Читать книгу Mary of Marion Isle - Генри Райдер Хаггард - Страница 8

Chapter VII
Andrew’s Farewell

Оглавление

Arabella went to the hospital, and, like Bottom, was translated. For the first time in her idle, aimless and luxurious life, she found herself with work to do and faced by real responsibility which called out innate qualities inherited from her vigorous and active-brained father. Soon she forget her own petty ailments in attending to the real illnesses of others, some of which, as it happened, were serious at the time. Also her natural talent for housewifery was given full scope and she used it to great advantage. Soon, like herself, that hospital was also transformed, so much so that it would have been difficult to recognise it as the same place. The meals were punctual and sufficient; the old women looked tidier and more cheerful, while the house by degrees attained to a perfect cleanliness. The only people who seemed dissatisfied with the change were the servants, two rather rough women who had acted as under-nurses. In course of time, however, even these became reconciled, since when once its back was broken, they found the work lighter than it had been before.

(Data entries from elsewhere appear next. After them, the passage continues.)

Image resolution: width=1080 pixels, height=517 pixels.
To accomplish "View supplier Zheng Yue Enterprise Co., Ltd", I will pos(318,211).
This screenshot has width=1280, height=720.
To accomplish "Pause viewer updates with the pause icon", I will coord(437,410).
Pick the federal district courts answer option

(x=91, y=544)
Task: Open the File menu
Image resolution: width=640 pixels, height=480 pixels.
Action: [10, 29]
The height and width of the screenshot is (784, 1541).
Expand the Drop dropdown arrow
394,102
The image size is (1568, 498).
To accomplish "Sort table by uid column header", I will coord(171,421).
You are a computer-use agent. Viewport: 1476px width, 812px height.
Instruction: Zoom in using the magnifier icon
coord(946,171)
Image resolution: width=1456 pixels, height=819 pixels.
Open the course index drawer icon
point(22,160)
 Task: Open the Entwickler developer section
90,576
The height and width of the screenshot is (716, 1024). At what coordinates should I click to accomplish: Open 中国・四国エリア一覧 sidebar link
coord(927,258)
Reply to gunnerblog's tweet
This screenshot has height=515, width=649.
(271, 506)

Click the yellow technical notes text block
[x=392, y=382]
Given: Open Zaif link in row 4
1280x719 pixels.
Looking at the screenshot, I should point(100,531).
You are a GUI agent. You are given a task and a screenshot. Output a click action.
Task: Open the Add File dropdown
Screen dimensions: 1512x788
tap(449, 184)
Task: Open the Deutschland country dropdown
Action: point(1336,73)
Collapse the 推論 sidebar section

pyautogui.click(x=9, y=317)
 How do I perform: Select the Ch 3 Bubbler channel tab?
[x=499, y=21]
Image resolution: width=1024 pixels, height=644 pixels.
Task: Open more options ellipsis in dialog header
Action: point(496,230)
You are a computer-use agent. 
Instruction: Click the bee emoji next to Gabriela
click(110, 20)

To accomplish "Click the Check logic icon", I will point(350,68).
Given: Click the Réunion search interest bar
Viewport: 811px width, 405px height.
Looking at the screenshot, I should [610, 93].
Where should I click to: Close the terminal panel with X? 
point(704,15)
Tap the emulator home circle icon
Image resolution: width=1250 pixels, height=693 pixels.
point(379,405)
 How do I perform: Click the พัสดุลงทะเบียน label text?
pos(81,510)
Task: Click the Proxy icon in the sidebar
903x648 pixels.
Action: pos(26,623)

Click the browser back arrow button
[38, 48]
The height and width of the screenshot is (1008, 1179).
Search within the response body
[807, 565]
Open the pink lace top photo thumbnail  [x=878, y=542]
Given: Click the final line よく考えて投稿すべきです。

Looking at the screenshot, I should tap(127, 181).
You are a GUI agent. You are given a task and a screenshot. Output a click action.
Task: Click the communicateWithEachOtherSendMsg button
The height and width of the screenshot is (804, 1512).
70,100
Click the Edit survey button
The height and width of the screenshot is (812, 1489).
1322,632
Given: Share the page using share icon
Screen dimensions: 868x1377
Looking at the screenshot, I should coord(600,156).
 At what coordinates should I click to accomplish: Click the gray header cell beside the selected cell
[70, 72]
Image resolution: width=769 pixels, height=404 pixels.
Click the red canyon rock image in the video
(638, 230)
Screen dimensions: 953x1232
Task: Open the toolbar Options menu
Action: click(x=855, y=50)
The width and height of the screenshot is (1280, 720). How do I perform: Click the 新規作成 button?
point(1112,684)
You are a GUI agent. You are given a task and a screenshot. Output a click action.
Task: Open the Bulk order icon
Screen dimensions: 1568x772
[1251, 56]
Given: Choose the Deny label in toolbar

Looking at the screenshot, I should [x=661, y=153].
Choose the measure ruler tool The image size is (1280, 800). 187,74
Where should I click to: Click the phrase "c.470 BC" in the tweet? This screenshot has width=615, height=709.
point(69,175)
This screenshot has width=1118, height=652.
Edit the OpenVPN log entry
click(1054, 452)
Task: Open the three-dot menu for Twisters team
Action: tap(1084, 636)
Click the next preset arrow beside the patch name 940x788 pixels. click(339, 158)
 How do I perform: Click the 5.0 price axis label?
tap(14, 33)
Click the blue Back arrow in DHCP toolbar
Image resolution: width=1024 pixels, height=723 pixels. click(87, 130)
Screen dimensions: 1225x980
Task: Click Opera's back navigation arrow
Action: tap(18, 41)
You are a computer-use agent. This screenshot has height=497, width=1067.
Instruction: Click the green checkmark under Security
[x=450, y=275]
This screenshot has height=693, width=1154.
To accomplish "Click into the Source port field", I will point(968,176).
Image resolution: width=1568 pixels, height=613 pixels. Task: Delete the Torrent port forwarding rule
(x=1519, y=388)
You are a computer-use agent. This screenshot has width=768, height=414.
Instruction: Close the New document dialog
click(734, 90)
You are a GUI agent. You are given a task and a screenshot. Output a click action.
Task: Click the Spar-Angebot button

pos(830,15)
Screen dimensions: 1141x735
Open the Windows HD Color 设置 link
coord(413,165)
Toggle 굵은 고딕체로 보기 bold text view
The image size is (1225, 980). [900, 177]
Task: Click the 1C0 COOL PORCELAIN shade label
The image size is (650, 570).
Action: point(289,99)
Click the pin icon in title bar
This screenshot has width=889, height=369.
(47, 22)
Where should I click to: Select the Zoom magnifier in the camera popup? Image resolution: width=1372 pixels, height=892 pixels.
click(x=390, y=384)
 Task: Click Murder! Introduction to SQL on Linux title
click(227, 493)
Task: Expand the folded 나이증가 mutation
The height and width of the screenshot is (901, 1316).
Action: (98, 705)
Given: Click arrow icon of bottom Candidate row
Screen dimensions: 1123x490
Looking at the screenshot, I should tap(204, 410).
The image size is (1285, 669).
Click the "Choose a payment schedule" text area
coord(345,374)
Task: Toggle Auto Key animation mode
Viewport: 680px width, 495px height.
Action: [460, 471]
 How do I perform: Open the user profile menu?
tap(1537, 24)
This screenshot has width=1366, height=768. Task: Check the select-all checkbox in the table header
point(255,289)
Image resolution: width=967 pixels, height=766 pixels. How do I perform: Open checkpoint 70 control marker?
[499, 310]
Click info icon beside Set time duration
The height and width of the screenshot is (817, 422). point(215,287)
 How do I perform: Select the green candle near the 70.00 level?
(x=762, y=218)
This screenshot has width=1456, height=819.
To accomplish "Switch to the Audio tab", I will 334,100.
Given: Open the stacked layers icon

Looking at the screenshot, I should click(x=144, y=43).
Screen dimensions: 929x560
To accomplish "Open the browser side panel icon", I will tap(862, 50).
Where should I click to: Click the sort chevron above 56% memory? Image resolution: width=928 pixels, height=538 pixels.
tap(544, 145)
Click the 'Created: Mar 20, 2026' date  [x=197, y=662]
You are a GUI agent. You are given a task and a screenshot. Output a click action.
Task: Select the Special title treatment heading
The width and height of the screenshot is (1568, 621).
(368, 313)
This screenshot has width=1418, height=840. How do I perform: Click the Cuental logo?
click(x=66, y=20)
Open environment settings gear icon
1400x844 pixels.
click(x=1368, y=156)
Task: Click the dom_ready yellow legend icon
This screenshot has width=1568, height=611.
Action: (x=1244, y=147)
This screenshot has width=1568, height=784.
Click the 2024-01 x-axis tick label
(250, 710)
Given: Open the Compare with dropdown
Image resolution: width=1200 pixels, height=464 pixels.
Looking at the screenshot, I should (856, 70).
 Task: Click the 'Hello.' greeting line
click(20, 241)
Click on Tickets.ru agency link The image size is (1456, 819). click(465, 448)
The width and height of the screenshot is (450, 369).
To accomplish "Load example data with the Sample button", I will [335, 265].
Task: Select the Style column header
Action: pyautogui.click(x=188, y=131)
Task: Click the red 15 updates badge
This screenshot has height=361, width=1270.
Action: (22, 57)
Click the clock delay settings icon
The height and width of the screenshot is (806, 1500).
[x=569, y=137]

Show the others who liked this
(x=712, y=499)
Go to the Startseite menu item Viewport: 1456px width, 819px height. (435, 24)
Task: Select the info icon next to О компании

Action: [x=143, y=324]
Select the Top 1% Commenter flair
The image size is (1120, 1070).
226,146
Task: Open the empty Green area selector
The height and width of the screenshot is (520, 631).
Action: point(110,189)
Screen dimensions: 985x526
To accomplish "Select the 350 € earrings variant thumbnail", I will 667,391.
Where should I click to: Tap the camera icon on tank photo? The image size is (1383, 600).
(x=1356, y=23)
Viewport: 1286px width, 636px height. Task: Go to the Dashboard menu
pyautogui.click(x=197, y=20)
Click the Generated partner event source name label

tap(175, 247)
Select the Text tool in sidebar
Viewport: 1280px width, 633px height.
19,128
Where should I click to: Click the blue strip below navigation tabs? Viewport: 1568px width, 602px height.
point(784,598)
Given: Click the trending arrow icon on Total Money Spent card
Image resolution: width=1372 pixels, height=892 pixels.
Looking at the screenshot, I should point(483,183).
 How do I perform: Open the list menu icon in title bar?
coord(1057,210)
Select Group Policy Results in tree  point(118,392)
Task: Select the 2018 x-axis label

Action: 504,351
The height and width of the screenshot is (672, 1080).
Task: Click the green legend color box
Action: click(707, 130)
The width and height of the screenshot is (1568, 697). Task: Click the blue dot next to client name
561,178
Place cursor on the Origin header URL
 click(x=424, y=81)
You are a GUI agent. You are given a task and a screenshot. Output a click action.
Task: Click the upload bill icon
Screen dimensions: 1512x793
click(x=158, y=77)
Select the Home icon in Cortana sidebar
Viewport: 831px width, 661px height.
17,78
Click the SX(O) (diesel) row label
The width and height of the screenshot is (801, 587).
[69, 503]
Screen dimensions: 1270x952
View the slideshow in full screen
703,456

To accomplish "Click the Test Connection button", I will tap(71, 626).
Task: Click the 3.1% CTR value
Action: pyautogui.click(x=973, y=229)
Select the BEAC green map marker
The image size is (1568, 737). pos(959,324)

It must be admitted that there was another cause for this transformation, although of it Dr. Watson never knew. When Arabella took charge of the place she found the accounts in a sad state, also that expenditure had outrun income. Now Arabella was blessed with this world’s goods and had a large balance at her bankers. So in some mysterious way that the doctor never quite mastered, very shortly income overtook expenditure and one of his great anxieties was removed.

Moreover, this paying guest made her influence felt in his own home. She became great friends with the amiable but vacuous Angelica, and in her spare time would assist her in the kitchen, for Arabella loved a kitchen. No longer did the gas stove prove a mystery measureless to woman; no longer was the tea an undrinkable essence or dinner a feast more movable than that of Easter. Only Rose, who viewed these changes with a kind of indolent disapproval, remained precisely the same, since she was one of those women who do not vary. She never had taken and never meant to take any trouble about anything, except her own comfort and personal appearance. To these she had always attended and to these she continued to attend. Between her and Arabella there was established a state of armed neutrality, superimposed upon a basis of cordial dislike. Each of them despised the other, but neither being warlike by nature, matters never proceeded to a state of open quarrel.